Use a folder  package.use  instead of a file, because this is much more flexible. Don't define USE flags in  make.conf ! It isn't a good idea to have similar config settings in different places.

Sometimes portage will create a file inside  /etc/portage/package.use . The filename in such a case is similar to the related ebuild name. This points me to another suggestion: don't use package/ebuild names for files in this folder to prevent conflicts with portage (usually CONFIG_PROTECT take affect then).

Take care, changing global USE flags could result in unexpected behavior of  emerge , likely inextricably and/or conflicting dependencies.
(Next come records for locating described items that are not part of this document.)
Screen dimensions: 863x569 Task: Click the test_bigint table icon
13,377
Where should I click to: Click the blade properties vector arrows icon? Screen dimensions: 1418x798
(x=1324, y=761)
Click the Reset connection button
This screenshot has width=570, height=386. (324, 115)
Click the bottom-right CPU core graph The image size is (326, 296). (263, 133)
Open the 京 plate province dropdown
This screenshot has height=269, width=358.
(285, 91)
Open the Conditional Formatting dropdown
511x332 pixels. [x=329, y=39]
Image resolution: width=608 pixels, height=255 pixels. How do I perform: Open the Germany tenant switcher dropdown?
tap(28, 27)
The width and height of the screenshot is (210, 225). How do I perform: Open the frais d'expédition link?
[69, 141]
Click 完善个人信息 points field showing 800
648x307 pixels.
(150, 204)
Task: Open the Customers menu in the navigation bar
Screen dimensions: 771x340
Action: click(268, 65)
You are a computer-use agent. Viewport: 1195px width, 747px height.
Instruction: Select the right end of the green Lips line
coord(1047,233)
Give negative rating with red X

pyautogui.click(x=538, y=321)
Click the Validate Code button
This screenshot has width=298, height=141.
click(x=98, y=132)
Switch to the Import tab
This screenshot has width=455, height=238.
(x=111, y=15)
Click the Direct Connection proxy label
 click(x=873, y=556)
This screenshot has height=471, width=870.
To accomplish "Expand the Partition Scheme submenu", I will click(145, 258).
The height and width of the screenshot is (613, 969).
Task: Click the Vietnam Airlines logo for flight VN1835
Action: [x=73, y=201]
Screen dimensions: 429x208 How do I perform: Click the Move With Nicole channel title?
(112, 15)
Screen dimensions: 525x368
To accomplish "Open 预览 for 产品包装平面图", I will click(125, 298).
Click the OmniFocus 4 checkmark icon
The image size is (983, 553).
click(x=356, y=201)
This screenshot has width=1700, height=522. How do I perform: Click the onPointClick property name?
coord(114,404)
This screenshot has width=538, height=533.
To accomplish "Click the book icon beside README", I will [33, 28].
Worst case the compile process fails. An investigation of such issues could be time consuming. In case it have to be done, I suggest to do it by re-emerging package by package with the new USE flags.

Do not do  USE=“<flag>” emerge <package> , except for testing! If the package was installed successful and it should be kept, add the USE flag change to the configuration.

To respect the human factor (to many files against to big files), my decision is to have basically 3 files in  /etc/portage/package.use :

  •  default  - contains a default set of USE flags for all my machines
  •  localhost  - these USE flags are special for each system (even localhost)
  •  temp  - temporarily USE flags, e.g. for tests

The files will be read in alphabetical order. Thus you can overwrite USE flags in  default  by a contrary setting in (e.g.)  localhost . See the examples and comments.

The numbers surrounded by brackets at the end of some lines are not part of the configuration - it is to refer the comments!

Here is an example of how  /etc/portage/package.use/default  could looks like:

*/* -bindist -berkdb -gpm -X -systemd     (1)
sys-libs/gdbm berkdb                      (1)

app-admin/logrotate -cron
app-admin/sudo -sendmail
mail-client/nail net
net-misc/dhcp -server -ssl                (2)
sys-devel/gcc go -fortran

# by default keep git simple
dev-vcs/git -perl -python                 (3)

# server standards
net-dns/bind filter-aaaa fixed-rrset


         (1) the first line disables USE flags for all packages, the second enable one of them for sys-libs/gdbm exclusive
         (2) dhcp: usually there are more clients then servers - if the host should be a dhcp server put  net-misc/dhcp -server client  in the file  localhost  (see below)
         (3) git: don't install a lot of extra classes for e.g. perl (CPAN modules) which are not required by default

The file  default  is the same on every system of mine, independent if a specific package is installed or not!

Here is an example of how  /etc/portage/package.use/localhost  could looks like:

*/* abi_x86_32 X                          (4)
*/* -wifi -bluetooth -wireless            (5)

# samba
>net-fs/samba-4.2 addc addns gnutls -system-mitkrb5 winbind ads ldap
>=sys-libs/tdb-1.3.8 python
>=sys-libs/tevent-0.9.26 python
>=sys-libs/ntdb-1.0-r1 python
>=app-crypt/heimdal-1.5.3-r2 -ssl
>=net-dns/bind-tools-9.10.2_p4 gssapi

net-fs/cifs-utils -acl -ads


         (4) the X USE flag will be enabled for this host (overwrites the contrary setting in  default )
         (5) disable some functionality which is usually for portable devices only

The file  localhost  is the specific on every system of mine, even if sometimes the same settings are used!

The rest is even specific of this (local) host. Fore sure, these are examples. I think an example of  /etc/portage/package.use/temp  isn't necessary.


I'm convinced that a set of rules and stay compliant with it strictly is a good way to prevent issues. Even if I didn't mention every little detail, the above concept works for me since a long time. I would appreciate to see these files defined as “reserved for user config” by portage :-). Anyhow, it's just a suggestion.